Given data:
------------------------

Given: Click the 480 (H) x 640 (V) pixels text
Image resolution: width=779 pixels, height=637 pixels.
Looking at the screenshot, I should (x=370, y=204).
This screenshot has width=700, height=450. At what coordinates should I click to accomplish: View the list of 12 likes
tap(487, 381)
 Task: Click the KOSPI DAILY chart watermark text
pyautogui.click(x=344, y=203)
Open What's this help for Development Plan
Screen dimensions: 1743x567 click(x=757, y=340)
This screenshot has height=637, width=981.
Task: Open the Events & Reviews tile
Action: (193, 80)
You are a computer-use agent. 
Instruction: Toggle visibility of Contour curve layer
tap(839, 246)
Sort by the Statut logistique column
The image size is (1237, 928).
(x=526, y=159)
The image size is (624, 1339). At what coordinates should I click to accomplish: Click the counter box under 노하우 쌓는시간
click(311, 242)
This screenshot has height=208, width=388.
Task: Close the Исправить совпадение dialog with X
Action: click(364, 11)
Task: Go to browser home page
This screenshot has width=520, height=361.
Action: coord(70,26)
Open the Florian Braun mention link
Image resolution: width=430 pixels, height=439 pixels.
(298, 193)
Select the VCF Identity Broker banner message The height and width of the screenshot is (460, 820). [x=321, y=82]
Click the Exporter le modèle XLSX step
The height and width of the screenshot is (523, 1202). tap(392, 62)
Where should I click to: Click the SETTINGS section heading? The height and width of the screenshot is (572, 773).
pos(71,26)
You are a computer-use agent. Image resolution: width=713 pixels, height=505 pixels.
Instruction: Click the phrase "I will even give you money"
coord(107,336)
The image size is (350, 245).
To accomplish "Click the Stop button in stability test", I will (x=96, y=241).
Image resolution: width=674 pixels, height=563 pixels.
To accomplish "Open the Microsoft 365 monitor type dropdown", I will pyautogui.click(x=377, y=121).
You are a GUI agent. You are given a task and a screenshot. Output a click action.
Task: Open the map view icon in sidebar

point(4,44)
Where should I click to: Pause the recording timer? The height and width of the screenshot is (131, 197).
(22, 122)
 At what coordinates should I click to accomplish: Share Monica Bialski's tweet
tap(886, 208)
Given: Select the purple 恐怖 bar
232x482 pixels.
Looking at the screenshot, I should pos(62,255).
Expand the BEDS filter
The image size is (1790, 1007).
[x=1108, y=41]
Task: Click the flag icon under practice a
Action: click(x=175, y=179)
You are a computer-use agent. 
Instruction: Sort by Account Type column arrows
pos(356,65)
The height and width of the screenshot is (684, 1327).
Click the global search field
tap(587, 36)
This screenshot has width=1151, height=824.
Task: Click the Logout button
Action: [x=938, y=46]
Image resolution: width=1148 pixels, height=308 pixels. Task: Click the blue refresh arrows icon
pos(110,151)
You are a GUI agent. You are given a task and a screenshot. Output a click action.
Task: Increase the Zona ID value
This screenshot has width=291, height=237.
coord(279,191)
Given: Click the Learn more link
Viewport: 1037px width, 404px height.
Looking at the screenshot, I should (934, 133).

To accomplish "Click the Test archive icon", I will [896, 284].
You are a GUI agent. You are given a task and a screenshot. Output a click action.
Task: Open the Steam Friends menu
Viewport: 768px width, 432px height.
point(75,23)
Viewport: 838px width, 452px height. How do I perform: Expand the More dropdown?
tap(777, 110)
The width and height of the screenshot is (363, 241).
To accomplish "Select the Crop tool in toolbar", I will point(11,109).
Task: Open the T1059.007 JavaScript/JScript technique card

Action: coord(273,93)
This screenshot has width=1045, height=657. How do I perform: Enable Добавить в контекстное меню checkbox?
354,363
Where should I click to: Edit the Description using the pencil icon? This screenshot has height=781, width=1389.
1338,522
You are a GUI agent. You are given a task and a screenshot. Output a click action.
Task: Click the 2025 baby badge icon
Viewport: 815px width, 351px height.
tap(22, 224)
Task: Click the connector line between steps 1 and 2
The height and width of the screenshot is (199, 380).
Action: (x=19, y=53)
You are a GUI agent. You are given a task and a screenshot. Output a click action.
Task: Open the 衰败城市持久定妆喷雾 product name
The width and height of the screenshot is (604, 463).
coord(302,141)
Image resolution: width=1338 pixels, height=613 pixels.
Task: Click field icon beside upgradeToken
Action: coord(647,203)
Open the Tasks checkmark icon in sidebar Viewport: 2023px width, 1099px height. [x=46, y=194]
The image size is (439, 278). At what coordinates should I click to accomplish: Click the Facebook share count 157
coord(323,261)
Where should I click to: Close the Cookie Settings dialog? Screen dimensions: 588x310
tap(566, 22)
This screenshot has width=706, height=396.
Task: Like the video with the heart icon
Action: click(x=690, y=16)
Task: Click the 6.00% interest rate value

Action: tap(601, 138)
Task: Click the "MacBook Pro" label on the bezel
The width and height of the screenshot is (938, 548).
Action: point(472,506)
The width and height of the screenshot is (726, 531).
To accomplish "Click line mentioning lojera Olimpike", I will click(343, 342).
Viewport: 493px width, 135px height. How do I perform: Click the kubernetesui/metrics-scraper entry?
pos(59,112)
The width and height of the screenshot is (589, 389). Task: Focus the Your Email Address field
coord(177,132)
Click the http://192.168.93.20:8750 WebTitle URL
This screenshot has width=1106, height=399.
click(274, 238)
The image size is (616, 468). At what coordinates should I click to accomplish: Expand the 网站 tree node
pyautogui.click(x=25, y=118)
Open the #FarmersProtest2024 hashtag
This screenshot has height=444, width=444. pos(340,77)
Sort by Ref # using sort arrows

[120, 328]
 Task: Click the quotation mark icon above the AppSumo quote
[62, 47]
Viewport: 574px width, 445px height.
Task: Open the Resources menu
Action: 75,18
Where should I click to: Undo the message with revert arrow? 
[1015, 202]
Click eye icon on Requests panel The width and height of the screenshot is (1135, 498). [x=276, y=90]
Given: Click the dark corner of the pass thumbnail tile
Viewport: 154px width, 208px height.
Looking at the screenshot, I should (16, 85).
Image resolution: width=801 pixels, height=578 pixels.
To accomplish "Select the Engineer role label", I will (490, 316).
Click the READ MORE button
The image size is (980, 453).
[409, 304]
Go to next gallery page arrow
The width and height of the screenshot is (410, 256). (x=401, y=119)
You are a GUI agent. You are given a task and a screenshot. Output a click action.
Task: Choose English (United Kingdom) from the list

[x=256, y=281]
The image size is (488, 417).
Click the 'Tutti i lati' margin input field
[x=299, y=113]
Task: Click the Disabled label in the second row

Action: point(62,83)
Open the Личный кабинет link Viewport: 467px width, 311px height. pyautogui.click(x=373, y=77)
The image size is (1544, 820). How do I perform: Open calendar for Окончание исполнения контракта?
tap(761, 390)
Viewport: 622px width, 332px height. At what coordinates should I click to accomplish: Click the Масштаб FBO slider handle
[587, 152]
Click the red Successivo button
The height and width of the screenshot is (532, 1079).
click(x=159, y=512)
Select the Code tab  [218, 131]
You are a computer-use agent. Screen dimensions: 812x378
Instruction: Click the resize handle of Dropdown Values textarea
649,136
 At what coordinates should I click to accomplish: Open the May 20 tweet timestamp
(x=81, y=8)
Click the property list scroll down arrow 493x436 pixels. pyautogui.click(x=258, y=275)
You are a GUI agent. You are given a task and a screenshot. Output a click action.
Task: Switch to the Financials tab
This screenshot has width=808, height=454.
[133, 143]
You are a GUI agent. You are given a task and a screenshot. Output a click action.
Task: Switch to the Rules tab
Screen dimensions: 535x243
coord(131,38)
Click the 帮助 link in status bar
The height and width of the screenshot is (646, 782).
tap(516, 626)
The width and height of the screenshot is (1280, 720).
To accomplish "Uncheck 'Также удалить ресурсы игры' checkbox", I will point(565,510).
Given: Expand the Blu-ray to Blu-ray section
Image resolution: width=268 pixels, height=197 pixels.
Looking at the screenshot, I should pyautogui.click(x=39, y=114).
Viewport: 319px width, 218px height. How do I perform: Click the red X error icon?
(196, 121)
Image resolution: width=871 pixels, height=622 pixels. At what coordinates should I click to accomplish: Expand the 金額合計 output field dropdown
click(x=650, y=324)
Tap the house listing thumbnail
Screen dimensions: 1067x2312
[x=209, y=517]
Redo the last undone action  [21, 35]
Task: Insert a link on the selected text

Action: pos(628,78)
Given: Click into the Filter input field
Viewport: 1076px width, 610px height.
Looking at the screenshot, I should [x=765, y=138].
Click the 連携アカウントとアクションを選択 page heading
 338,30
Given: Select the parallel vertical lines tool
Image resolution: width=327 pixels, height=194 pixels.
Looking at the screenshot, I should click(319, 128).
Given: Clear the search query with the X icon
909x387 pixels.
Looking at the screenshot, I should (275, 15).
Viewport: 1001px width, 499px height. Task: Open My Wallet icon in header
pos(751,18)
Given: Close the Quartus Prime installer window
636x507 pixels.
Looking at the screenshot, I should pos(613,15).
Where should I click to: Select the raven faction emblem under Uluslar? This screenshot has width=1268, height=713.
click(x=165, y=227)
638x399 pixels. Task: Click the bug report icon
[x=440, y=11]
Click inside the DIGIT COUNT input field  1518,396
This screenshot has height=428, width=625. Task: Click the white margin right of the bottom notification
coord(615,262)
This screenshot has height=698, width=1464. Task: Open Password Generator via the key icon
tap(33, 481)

------------------------

Copy the stretch of the listing from the line containing "638x399 pixels. Task: Click" through the end of the listing, reproducing each line without any changes.

638x399 pixels. Task: Click the bug report icon
[x=440, y=11]
Click inside the DIGIT COUNT input field  1518,396
This screenshot has height=428, width=625. Task: Click the white margin right of the bottom notification
coord(615,262)
This screenshot has height=698, width=1464. Task: Open Password Generator via the key icon
tap(33, 481)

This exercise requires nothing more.